That sly dog, The One

Obama a Blue Dog. Who knew? Ruby Slippers on The One's latest self-deception, uh convenient transformation, or both. (That must be news to Rahm. Um, did you notice Barack, lots of the Blue Dogs went down to defeat in the midterms--including one in your own stomping grounds, Melissa Bean.) Lots of verbal flips with this guy.

But even Charles Barkley has noted the guy consistently plays left.

While Barkley's switch from right to left earned headlines at the time, as Sir Charles told O'Brien, it's the president's inability to do the opposite that makes him a liability on the basketball court.

"He's a lefty. He always goes left," Barkley said. "If you just stand there, I'm not sure if you opened up the right side, he could go right at all ... There are certain guys who could go either way, they say you're ambidextrous. But he's a one-handed basketball player."

Inability a liability. Interesting. Up until now we've heard only well-orchestrated adulation of the Barackstar on the court.

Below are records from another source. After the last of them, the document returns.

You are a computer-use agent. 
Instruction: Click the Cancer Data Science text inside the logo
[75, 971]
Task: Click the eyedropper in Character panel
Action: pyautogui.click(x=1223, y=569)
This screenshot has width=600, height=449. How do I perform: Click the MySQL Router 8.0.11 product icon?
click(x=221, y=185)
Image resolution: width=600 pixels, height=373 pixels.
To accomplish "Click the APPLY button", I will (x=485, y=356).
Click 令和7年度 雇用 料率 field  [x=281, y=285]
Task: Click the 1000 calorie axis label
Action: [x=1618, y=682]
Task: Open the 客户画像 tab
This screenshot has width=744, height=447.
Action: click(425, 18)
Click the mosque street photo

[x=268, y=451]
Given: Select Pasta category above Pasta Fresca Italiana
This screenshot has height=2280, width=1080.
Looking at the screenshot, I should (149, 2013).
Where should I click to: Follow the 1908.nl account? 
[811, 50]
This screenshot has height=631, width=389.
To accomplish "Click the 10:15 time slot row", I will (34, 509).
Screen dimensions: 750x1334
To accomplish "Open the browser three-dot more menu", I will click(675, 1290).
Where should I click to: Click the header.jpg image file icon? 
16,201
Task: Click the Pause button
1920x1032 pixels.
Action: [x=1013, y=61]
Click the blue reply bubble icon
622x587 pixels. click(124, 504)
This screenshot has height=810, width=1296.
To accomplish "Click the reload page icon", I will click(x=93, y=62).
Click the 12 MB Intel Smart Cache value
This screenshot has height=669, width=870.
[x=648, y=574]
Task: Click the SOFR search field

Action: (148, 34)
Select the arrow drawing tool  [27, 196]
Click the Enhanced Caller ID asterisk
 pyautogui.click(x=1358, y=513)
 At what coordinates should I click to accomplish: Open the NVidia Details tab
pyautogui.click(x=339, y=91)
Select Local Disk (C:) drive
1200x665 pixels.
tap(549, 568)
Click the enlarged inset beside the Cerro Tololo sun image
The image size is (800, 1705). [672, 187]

Well, maybe he can pick up his game. But doubts even from supporters will dog him. It's out in the open now.

P.S. Quin Hillyer, TAS:

Clinton, for all his faults, actually did empathize with individuals. Obama doesn't empathize; he pities. And the object of pity is not an object to respect, so he doesn't really respect the citizens he serves; he merely wants to tell them how to live, for what he imagines is their own good. But it's a cold, supra-rational (but far from reasonable), hyper-judgmental conception of exactly what characterizes the "good" in the first place. Not to push the analogy too far, but at times he reminds me of "IT," the brain on the planet Camazotz in Madeleine L'Engle's A Wrinkle in Time. One gets the impression Obama would be perfectly happy if all of us bounced our basketballs in unison -- in "mechanistic synchronicity," as the Wikipedia entry put it -- with his aim being "to enforce absolute conformity…, with the claimed benefit of eliminating war, unhappiness and inefficiency."
Sorry. Bark for Barack is not a winning message in the long run.